Saved entries:

________________________

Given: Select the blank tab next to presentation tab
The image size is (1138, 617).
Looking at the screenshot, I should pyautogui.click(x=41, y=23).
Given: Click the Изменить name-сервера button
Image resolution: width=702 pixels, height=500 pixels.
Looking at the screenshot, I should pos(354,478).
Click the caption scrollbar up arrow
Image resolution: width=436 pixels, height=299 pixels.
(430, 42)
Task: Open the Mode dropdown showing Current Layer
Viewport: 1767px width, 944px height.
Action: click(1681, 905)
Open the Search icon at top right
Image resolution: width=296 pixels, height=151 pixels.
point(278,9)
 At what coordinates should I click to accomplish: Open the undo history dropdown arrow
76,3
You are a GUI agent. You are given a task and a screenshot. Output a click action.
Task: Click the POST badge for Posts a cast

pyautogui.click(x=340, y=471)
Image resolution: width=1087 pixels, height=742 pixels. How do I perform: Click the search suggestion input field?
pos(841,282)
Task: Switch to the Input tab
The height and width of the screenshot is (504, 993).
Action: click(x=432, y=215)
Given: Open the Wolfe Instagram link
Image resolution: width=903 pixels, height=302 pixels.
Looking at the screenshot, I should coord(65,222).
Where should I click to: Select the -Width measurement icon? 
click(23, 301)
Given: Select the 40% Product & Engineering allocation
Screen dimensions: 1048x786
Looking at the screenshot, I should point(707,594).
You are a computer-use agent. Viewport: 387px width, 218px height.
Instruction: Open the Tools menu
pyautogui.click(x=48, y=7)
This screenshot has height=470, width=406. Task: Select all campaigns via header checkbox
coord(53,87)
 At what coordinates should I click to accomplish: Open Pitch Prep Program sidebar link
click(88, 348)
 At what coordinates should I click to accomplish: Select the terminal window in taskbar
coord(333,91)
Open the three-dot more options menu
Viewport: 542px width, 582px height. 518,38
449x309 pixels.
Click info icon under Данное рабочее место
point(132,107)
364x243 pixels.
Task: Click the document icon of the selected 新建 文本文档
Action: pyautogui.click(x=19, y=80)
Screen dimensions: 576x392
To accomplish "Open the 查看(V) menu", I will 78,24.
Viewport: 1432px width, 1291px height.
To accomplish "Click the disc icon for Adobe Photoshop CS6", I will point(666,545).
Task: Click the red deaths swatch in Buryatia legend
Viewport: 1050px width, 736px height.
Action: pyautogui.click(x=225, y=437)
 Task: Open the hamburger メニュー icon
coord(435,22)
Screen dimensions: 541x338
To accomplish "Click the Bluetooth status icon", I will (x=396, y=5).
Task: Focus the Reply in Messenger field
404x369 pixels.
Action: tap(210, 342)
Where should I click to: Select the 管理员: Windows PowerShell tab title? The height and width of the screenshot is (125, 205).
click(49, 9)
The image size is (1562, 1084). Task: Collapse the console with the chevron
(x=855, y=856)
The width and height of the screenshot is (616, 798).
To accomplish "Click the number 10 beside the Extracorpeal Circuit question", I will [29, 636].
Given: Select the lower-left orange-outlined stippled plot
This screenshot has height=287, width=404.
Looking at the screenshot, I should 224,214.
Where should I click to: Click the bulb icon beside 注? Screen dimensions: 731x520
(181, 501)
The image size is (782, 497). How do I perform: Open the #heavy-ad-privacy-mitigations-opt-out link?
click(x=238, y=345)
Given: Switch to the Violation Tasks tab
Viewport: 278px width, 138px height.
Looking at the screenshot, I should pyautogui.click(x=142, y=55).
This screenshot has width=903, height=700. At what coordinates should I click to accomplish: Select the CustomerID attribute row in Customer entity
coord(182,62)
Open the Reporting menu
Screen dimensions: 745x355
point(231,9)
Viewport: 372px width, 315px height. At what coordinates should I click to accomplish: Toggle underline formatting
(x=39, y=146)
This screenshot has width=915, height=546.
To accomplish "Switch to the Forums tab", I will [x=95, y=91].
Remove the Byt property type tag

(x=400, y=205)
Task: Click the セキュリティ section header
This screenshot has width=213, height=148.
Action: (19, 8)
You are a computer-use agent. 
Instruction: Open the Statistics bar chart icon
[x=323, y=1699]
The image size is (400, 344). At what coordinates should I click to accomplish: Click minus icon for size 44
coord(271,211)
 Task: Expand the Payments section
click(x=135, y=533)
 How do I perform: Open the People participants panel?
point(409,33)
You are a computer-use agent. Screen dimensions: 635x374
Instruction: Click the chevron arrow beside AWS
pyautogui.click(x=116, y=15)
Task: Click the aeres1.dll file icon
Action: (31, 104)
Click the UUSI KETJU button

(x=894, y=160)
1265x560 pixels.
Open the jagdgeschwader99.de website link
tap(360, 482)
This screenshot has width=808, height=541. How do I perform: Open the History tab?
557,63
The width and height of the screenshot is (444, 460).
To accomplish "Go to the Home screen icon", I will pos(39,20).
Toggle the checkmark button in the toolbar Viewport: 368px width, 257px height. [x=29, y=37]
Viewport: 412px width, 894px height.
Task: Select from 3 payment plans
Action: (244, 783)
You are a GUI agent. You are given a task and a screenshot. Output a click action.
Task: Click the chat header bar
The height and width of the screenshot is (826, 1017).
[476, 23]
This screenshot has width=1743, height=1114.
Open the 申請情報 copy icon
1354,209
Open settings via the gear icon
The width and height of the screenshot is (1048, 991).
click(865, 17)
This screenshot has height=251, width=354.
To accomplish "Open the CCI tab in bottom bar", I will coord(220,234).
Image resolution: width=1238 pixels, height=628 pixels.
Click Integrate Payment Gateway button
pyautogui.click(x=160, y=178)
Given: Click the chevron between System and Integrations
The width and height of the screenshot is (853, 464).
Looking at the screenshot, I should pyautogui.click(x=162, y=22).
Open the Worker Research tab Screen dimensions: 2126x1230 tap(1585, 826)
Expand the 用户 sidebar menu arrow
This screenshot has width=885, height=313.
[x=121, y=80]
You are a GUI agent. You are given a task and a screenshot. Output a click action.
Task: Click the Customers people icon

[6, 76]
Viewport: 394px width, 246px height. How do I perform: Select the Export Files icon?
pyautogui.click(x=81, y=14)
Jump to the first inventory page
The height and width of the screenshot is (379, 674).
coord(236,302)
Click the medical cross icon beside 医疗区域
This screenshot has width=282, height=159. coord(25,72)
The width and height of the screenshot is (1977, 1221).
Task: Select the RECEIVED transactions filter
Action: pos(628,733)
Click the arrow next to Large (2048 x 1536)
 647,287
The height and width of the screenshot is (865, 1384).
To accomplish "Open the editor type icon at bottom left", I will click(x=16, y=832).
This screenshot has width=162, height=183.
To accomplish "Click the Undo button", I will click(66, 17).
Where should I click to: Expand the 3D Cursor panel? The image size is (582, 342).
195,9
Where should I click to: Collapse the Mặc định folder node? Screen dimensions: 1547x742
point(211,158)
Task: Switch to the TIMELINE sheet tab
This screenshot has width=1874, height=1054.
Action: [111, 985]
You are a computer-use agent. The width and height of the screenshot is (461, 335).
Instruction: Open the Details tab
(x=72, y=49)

________________________

[Exercise] Return all of the material above, reproducing every line word for word.

[Solution]
Given: Select the blank tab next to presentation tab
The image size is (1138, 617).
Looking at the screenshot, I should pyautogui.click(x=41, y=23).
Given: Click the Изменить name-сервера button
Image resolution: width=702 pixels, height=500 pixels.
Looking at the screenshot, I should pos(354,478).
Click the caption scrollbar up arrow
Image resolution: width=436 pixels, height=299 pixels.
(430, 42)
Task: Open the Mode dropdown showing Current Layer
Viewport: 1767px width, 944px height.
Action: click(1681, 905)
Open the Search icon at top right
Image resolution: width=296 pixels, height=151 pixels.
point(278,9)
 At what coordinates should I click to accomplish: Open the undo history dropdown arrow
76,3
You are a GUI agent. You are given a task and a screenshot. Output a click action.
Task: Click the POST badge for Posts a cast

pyautogui.click(x=340, y=471)
Image resolution: width=1087 pixels, height=742 pixels. How do I perform: Click the search suggestion input field?
pos(841,282)
Task: Switch to the Input tab
The height and width of the screenshot is (504, 993).
Action: click(x=432, y=215)
Given: Open the Wolfe Instagram link
Image resolution: width=903 pixels, height=302 pixels.
Looking at the screenshot, I should coord(65,222).
Where should I click to: Select the -Width measurement icon? 
click(23, 301)
Given: Select the 40% Product & Engineering allocation
Screen dimensions: 1048x786
Looking at the screenshot, I should point(707,594).
You are a computer-use agent. Viewport: 387px width, 218px height.
Instruction: Open the Tools menu
pyautogui.click(x=48, y=7)
This screenshot has height=470, width=406. Task: Select all campaigns via header checkbox
coord(53,87)
 At what coordinates should I click to accomplish: Open Pitch Prep Program sidebar link
click(88, 348)
 At what coordinates should I click to accomplish: Select the terminal window in taskbar
coord(333,91)
Open the three-dot more options menu
Viewport: 542px width, 582px height. 518,38
449x309 pixels.
Click info icon under Данное рабочее место
point(132,107)
364x243 pixels.
Task: Click the document icon of the selected 新建 文本文档
Action: pyautogui.click(x=19, y=80)
Screen dimensions: 576x392
To accomplish "Open the 查看(V) menu", I will 78,24.
Viewport: 1432px width, 1291px height.
To accomplish "Click the disc icon for Adobe Photoshop CS6", I will point(666,545).
Task: Click the red deaths swatch in Buryatia legend
Viewport: 1050px width, 736px height.
Action: pyautogui.click(x=225, y=437)
 Task: Open the hamburger メニュー icon
coord(435,22)
Screen dimensions: 541x338
To accomplish "Click the Bluetooth status icon", I will (x=396, y=5).
Task: Focus the Reply in Messenger field
404x369 pixels.
Action: tap(210, 342)
Where should I click to: Select the 管理员: Windows PowerShell tab title? The height and width of the screenshot is (125, 205).
click(49, 9)
The image size is (1562, 1084). Task: Collapse the console with the chevron
(x=855, y=856)
The width and height of the screenshot is (616, 798).
To accomplish "Click the number 10 beside the Extracorpeal Circuit question", I will [29, 636].
Given: Select the lower-left orange-outlined stippled plot
This screenshot has height=287, width=404.
Looking at the screenshot, I should 224,214.
Where should I click to: Click the bulb icon beside 注? Screen dimensions: 731x520
(181, 501)
The image size is (782, 497). How do I perform: Open the #heavy-ad-privacy-mitigations-opt-out link?
click(x=238, y=345)
Given: Switch to the Violation Tasks tab
Viewport: 278px width, 138px height.
Looking at the screenshot, I should pyautogui.click(x=142, y=55).
This screenshot has width=903, height=700. At what coordinates should I click to accomplish: Select the CustomerID attribute row in Customer entity
coord(182,62)
Open the Reporting menu
Screen dimensions: 745x355
point(231,9)
Viewport: 372px width, 315px height. At what coordinates should I click to accomplish: Toggle underline formatting
(x=39, y=146)
This screenshot has width=915, height=546.
To accomplish "Switch to the Forums tab", I will [x=95, y=91].
Remove the Byt property type tag

(x=400, y=205)
Task: Click the セキュリティ section header
This screenshot has width=213, height=148.
Action: (19, 8)
You are a computer-use agent. 
Instruction: Open the Statistics bar chart icon
[x=323, y=1699]
The image size is (400, 344). At what coordinates should I click to accomplish: Click minus icon for size 44
coord(271,211)
 Task: Expand the Payments section
click(x=135, y=533)
 How do I perform: Open the People participants panel?
point(409,33)
You are a computer-use agent. Screen dimensions: 635x374
Instruction: Click the chevron arrow beside AWS
pyautogui.click(x=116, y=15)
Task: Click the aeres1.dll file icon
Action: (31, 104)
Click the UUSI KETJU button

(x=894, y=160)
1265x560 pixels.
Open the jagdgeschwader99.de website link
tap(360, 482)
This screenshot has width=808, height=541. How do I perform: Open the History tab?
557,63
The width and height of the screenshot is (444, 460).
To accomplish "Go to the Home screen icon", I will pos(39,20).
Toggle the checkmark button in the toolbar Viewport: 368px width, 257px height. [x=29, y=37]
Viewport: 412px width, 894px height.
Task: Select from 3 payment plans
Action: (244, 783)
You are a GUI agent. You are given a task and a screenshot. Output a click action.
Task: Click the chat header bar
The height and width of the screenshot is (826, 1017).
[476, 23]
This screenshot has width=1743, height=1114.
Open the 申請情報 copy icon
1354,209
Open settings via the gear icon
The width and height of the screenshot is (1048, 991).
click(865, 17)
This screenshot has height=251, width=354.
To accomplish "Open the CCI tab in bottom bar", I will coord(220,234).
Image resolution: width=1238 pixels, height=628 pixels.
Click Integrate Payment Gateway button
pyautogui.click(x=160, y=178)
Given: Click the chevron between System and Integrations
The width and height of the screenshot is (853, 464).
Looking at the screenshot, I should pyautogui.click(x=162, y=22).
Open the Worker Research tab Screen dimensions: 2126x1230 tap(1585, 826)
Expand the 用户 sidebar menu arrow
This screenshot has width=885, height=313.
[x=121, y=80]
You are a GUI agent. You are given a task and a screenshot. Output a click action.
Task: Click the Customers people icon

[6, 76]
Viewport: 394px width, 246px height. How do I perform: Select the Export Files icon?
pyautogui.click(x=81, y=14)
Jump to the first inventory page
The height and width of the screenshot is (379, 674).
coord(236,302)
Click the medical cross icon beside 医疗区域
This screenshot has width=282, height=159. coord(25,72)
The width and height of the screenshot is (1977, 1221).
Task: Select the RECEIVED transactions filter
Action: pos(628,733)
Click the arrow next to Large (2048 x 1536)
 647,287
The height and width of the screenshot is (865, 1384).
To accomplish "Open the editor type icon at bottom left", I will click(x=16, y=832).
This screenshot has width=162, height=183.
To accomplish "Click the Undo button", I will click(66, 17).
Where should I click to: Expand the 3D Cursor panel? The image size is (582, 342).
195,9
Where should I click to: Collapse the Mặc định folder node? Screen dimensions: 1547x742
point(211,158)
Task: Switch to the TIMELINE sheet tab
This screenshot has width=1874, height=1054.
Action: [111, 985]
You are a computer-use agent. The width and height of the screenshot is (461, 335).
Instruction: Open the Details tab
(x=72, y=49)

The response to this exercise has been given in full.